A few months ago, the New England Healthcare Institute (NEHI) issued a report on non-urgent use of Emergency Departments. It didn’t get that much public attention, which is too bad. It offered some interesting insights.
First of all, inappropriate — or non-urgent — use of the Emergency Room was not limited to uninsured populations. It showed up across the board. People covered by private insurance, Medicaid and Medicare were just as likely to use the ER for non-urgent care as people without health insurance. About 20 percent of all ER visits by privately insured and Medicare patients were for non-urgent purposes.

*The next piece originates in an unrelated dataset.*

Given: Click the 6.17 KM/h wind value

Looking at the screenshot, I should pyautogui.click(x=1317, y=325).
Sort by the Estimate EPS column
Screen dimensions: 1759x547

About 24 percent of all ER visits by Medicaid beneficiaries and people without any insurance were for non-urgent purposes.
Second, another 25 percent of all ER visits for each group were for primary care treatable/preventable maladies. In other words, almost half of all ER visits were either for conditions that could have waited at least 24 hours to be addressed, or could have been solved in a doctor’s office.
Hmmm … We all read stories all the time about how crowded the ER is at many local hospitals, and the burden this puts on the care delivery system. We usually assume this is due to inappropriate use that’s driven by uninsured people seeking the only source of open access care that’s available to them. We also assume, correctly, that this is a pretty expensive and inefficient use of health care delivery resources. ER’s typically cost about 2 to 5 times more than a physician’s office to treat non-emergency conditions.
National statistics put the cost of treating non-urgent conditions in ERs at about $21 BILLION. In 2005, non-urgent care in the ER in Massachusetts cost about $1 Billion — or around 40 percent of all ER charges.
These stats, all by themselves, make Minute Clinics and their various clinical incarnations a no-brainer. How can anyone who believes that health care costs are too high look at this data and presume that a Minute Clinic is a bad idea?
But these data also illustrate the limits of a care delivery system that’s built increasingly on a specialty care model. If 70 percent of all physicians are specialists and only 30 percent are in primary care — and some 40 percent of what goes on in an ER belongs in the office a primary care provider, something is wrong. NEHI is discussing a demonstration/research project they will do in conjunction with the Institute for Healthcare Improvement and some of the IHI’s member hospitals and physicians to figure out if there’s a better way to handle the delivery of non-urgent care.